**** Material for this task

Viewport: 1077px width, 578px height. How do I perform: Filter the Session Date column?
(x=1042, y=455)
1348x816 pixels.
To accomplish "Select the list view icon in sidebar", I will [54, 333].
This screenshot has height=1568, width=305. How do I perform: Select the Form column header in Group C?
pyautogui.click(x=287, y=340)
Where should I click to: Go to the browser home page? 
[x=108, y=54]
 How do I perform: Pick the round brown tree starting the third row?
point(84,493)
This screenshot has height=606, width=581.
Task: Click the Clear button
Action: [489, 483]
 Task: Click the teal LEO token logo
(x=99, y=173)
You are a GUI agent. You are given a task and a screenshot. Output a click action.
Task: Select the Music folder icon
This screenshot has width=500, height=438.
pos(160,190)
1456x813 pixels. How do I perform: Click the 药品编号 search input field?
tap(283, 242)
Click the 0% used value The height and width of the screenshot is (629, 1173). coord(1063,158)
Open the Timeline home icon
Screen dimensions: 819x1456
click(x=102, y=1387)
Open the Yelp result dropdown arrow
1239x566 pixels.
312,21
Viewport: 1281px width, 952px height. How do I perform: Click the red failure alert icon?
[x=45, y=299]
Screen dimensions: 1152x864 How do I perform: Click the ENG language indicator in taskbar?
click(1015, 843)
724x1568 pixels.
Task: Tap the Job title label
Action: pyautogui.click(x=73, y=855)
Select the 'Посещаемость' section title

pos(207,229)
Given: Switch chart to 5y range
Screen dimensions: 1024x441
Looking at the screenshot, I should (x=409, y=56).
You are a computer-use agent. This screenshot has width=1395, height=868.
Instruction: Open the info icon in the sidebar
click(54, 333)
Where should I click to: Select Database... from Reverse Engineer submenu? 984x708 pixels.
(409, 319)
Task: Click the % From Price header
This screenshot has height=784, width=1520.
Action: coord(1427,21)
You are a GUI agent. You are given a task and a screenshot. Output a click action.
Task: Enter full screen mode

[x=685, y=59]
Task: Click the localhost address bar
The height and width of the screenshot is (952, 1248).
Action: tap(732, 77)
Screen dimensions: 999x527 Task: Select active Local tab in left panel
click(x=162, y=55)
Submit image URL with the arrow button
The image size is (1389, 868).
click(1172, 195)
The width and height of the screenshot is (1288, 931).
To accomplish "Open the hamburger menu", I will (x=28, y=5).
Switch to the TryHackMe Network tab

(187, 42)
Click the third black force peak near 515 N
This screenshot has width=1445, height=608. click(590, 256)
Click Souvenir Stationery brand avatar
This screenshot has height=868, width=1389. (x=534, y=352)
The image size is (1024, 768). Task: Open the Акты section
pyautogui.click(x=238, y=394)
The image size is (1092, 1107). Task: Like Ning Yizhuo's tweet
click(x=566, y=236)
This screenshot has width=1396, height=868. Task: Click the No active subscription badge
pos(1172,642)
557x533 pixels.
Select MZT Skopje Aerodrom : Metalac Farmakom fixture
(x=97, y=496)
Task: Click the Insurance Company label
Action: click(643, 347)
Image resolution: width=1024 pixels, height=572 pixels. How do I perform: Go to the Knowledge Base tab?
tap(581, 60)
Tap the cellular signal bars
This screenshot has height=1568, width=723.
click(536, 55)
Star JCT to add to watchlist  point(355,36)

********

Please write out every line of the listing above exactly as it appears, from start to finish.

Viewport: 1077px width, 578px height. How do I perform: Filter the Session Date column?
(x=1042, y=455)
1348x816 pixels.
To accomplish "Select the list view icon in sidebar", I will [54, 333].
This screenshot has height=1568, width=305. How do I perform: Select the Form column header in Group C?
pyautogui.click(x=287, y=340)
Where should I click to: Go to the browser home page? 
[x=108, y=54]
 How do I perform: Pick the round brown tree starting the third row?
point(84,493)
This screenshot has height=606, width=581.
Task: Click the Clear button
Action: [489, 483]
 Task: Click the teal LEO token logo
(x=99, y=173)
You are a GUI agent. You are given a task and a screenshot. Output a click action.
Task: Select the Music folder icon
This screenshot has width=500, height=438.
pos(160,190)
1456x813 pixels. How do I perform: Click the 药品编号 search input field?
tap(283, 242)
Click the 0% used value The height and width of the screenshot is (629, 1173). coord(1063,158)
Open the Timeline home icon
Screen dimensions: 819x1456
click(x=102, y=1387)
Open the Yelp result dropdown arrow
1239x566 pixels.
312,21
Viewport: 1281px width, 952px height. How do I perform: Click the red failure alert icon?
[x=45, y=299]
Screen dimensions: 1152x864 How do I perform: Click the ENG language indicator in taskbar?
click(1015, 843)
724x1568 pixels.
Task: Tap the Job title label
Action: pyautogui.click(x=73, y=855)
Select the 'Посещаемость' section title

pos(207,229)
Given: Switch chart to 5y range
Screen dimensions: 1024x441
Looking at the screenshot, I should (x=409, y=56).
You are a computer-use agent. This screenshot has width=1395, height=868.
Instruction: Open the info icon in the sidebar
click(54, 333)
Where should I click to: Select Database... from Reverse Engineer submenu? 984x708 pixels.
(409, 319)
Task: Click the % From Price header
This screenshot has height=784, width=1520.
Action: coord(1427,21)
You are a GUI agent. You are given a task and a screenshot. Output a click action.
Task: Enter full screen mode

[x=685, y=59]
Task: Click the localhost address bar
The height and width of the screenshot is (952, 1248).
Action: tap(732, 77)
Screen dimensions: 999x527 Task: Select active Local tab in left panel
click(x=162, y=55)
Submit image URL with the arrow button
The image size is (1389, 868).
click(1172, 195)
The width and height of the screenshot is (1288, 931).
To accomplish "Open the hamburger menu", I will (x=28, y=5).
Switch to the TryHackMe Network tab

(187, 42)
Click the third black force peak near 515 N
This screenshot has width=1445, height=608. click(590, 256)
Click Souvenir Stationery brand avatar
This screenshot has height=868, width=1389. (x=534, y=352)
The image size is (1024, 768). Task: Open the Акты section
pyautogui.click(x=238, y=394)
The image size is (1092, 1107). Task: Like Ning Yizhuo's tweet
click(x=566, y=236)
This screenshot has width=1396, height=868. Task: Click the No active subscription badge
pos(1172,642)
557x533 pixels.
Select MZT Skopje Aerodrom : Metalac Farmakom fixture
(x=97, y=496)
Task: Click the Insurance Company label
Action: click(643, 347)
Image resolution: width=1024 pixels, height=572 pixels. How do I perform: Go to the Knowledge Base tab?
tap(581, 60)
Tap the cellular signal bars
This screenshot has height=1568, width=723.
click(536, 55)
Star JCT to add to watchlist  point(355,36)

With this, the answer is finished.